Now suppose we want to send a query that counts how many items have a given distinct value for the annotation shopping
. In JSON the query is simple:
{
"select": ["AnnotationValue.Value"],
"aggregations": [
{
"column": "InventoryItem",
"function": "Count"
}
],
"filters": [
{
"column": "AnnotationName.Name",
"operator": "=",
"value": "shopping"
}
]
}
But what if we want to group by two such annotation names? We want to display a column for math
, and then break that down further by shopping
. There seems to be no way to write such a query. In the select
we would be repeating AnnotationValue.Value
twice, and then in filters
we would be requiring AnnotationName.Name
to have two different values.
This can be solved by using the virtual tables trick: create virtual tables for all the annotation-related tables, with name suffixes 1, 2, 3... etc. as many as we think we'll ever need. That way we can write the query as:
{
"select": ["AnnotationValue1.Value", "AnnotationValue2.Value"],
"aggregations": [
{
"column": "InventoryItem",
"function": "Count"
}
],
"filters": [
{
"column": "AnnotationName1.Name",
"operator": "=",
"value": "math"
},
{
"column": "AnnotationName2.Name",
"operator": "=",
"value": "shopping"
}
]
}
So this has given us a way to connect the two different filters to the two different values being selected. It works, but it's clunky. First, we can't just extend the real tables, as two of the virtual tables need different FKs:
AnnotationValue5:
id:
Id: [int]
columns:
AnnotationNameId: [AnnotationName5]
Value: [string]
InventoryItemAnnotation5:
columns:
InventoryItemId: [InventoryItem]
AnnotationValueId: [AnnotationValue5]
And second, we have to repeat this garbage N times, where N is some arbitrary limit we think will be sufficient for every query we'll need to do. Fortunately there's a better way. For all the tables that we want to virtualise, we can add the conjoint: true
property:
InventoryItem:
id:
Id: [int]
columns:
# ...
AnnotationName:
conjoint: true # <--- added
id:
Id: [int]
columns:
Name: [string]
AnnotationValue:
conjoint: true # <--- added
id:
Id: [int]
columns:
AnnotationNameId: [AnnotationName]
Value: [string]
InventoryItemAnnotation:
conjoint: true # <--- added
columns:
InventoryItemId: [InventoryItem]
AnnotationValueId: [AnnotationValue]
This grants those tables auto-virtualization superpowers, allowing us to write the query as:
{
"select": ["AnnotationValue.Value@math", "AnnotationValue.Value@shopping"],
"aggregations": [
{
"column": "InventoryItem.Id",
"function": "Count"
}
],
"filters": [
{
"column": "AnnotationName.Name@math",
"operator": "=",
"value": "math"
},
{
"column": "AnnotationName.Name@shopping",
"operator": "=",
"value": "shopping"
}
]
}
Each place we refer to a conjoint table column, we append an identifier like @shopping
, in the same way that we were considering adding a suffix to the table name for a virtual table. We are effectively able to conjure up unlimited virtual tables that have the correct relationships whenever we need them in a query, without needing to repetitively declare them by hand in the schema.

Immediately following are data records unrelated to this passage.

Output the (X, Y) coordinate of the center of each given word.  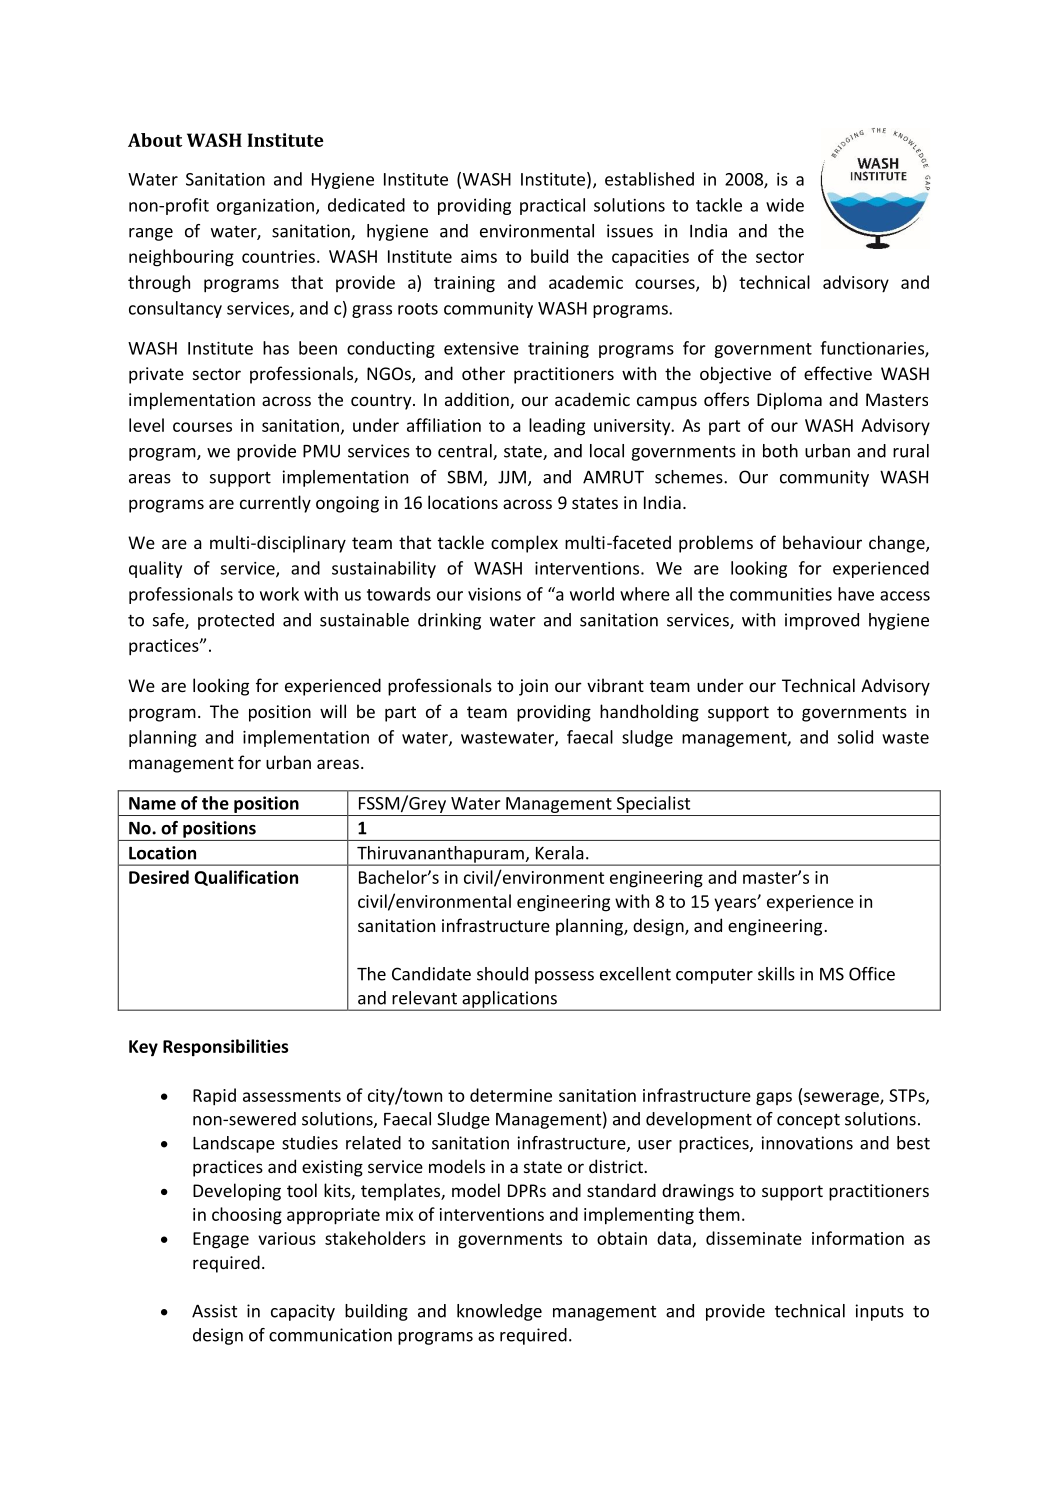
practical (552, 206)
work (279, 594)
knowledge (499, 1312)
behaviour (822, 542)
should (502, 974)
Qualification (246, 878)
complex (524, 544)
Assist (214, 1311)
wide (785, 205)
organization (265, 207)
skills (776, 974)
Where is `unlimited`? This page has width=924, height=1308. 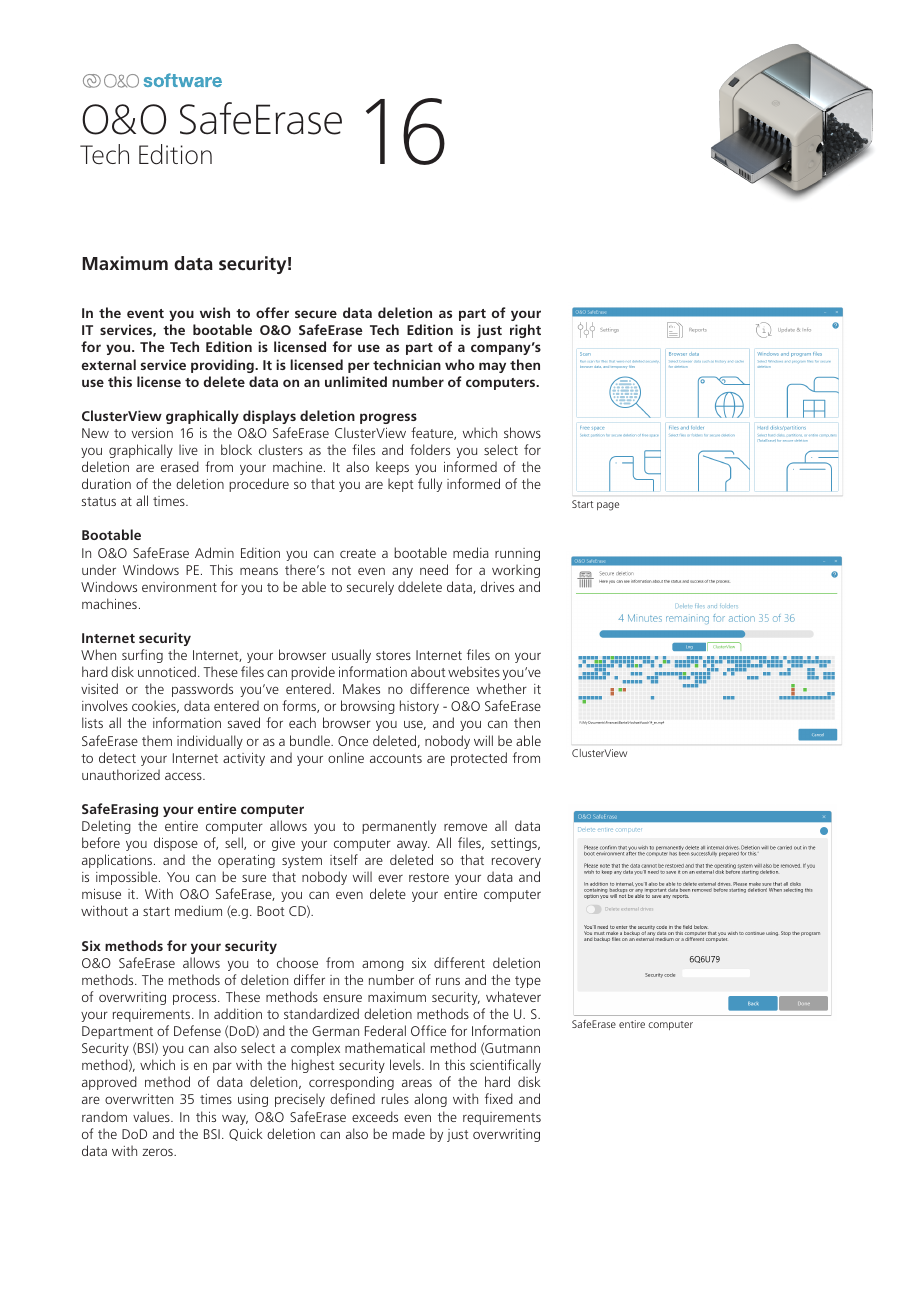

The suffix can be any string, with no limitations on special characters etc. because it never appears in the query, but FlowerBI behaves as if it were part of the table name. This makes automatic query generation easy, because you can incorporate values (like we've done here). Note that the @suffix
doesn't have to match any value. We could have used @x
and @y
. All that matters is that the suffixes match up between the select
and filters
where they are meant to be referring to the same "instance" of the the conjoint tables.